BREAKING: In First-Ever Champions Cup, NWHL’s Riveters to Play Luleå Hockey of the SDHL in 3-Game Series
— NWHL (@NWHL) June 5, 2018
Fans have been yearning for some sort of competition between the two pro women’s leagues, the NWHL and CWHL. Historically, the two leauges haven’t always seen eye to eye, with both viewing the other as direct competition for money, viewers and talented players. Most see this “infighting” between the women’s leagues as counter-productive to the cause of establishing a fully professional female hockey league, with players on both sides weighing in on the issue. From press releases it is clear that the leagues don’t seem to have any plans for a merger any time soon, despite much speculation from the media. Both leagues are currently looking at extending their regions of influence, with the CWHL reaching the Chinese market with two new expansion teams this last season and the NWHL expanding to include the Minnesota Whitecaps.
They may not want to merge, but this doesn’t mean that fans should be denied the opportunity to see the top players from both leagues go head to head. The NWHL and CWHL have only met once before, at the 2016 Winter Classic, where the NWHL’s Boston Pride faced off against the CWHL’s Les Canadiennes in a 30 minute game.
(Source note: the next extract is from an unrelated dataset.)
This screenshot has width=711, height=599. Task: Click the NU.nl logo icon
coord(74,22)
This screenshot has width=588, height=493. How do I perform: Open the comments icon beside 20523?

One idea put forth by many different people has been that the champions of the NWHL and CWHL should play each other to determine the best pro team in North America, sounds familiar?
— StanleyCup ofChowder (@cupofchowdah) January 15, 2016
Now, I’m not saying that the NWHL shouldn’t have partnered up with the Swedes across the Atlantic, spreading to international markets is an important part of growing any league and the SDHL is a well established league with plenty of Olympic talent. Nevertheless, it seems questionable to exclude the CWHL from a so called “Champions Cup” when their rosters’ are also stacked with superstars. As well as this the CWHL has significant reach and would draw in plenty of viewers and sell tickets. Looking at the simple indicator of twitter followers; the NWHL has gained over 31,000 followers in it’s three years of existence whereas the SDHL has just 1,300 followers. The CWHL has a following just under 20,000 strong, clearly they certainly bring a lot to the table.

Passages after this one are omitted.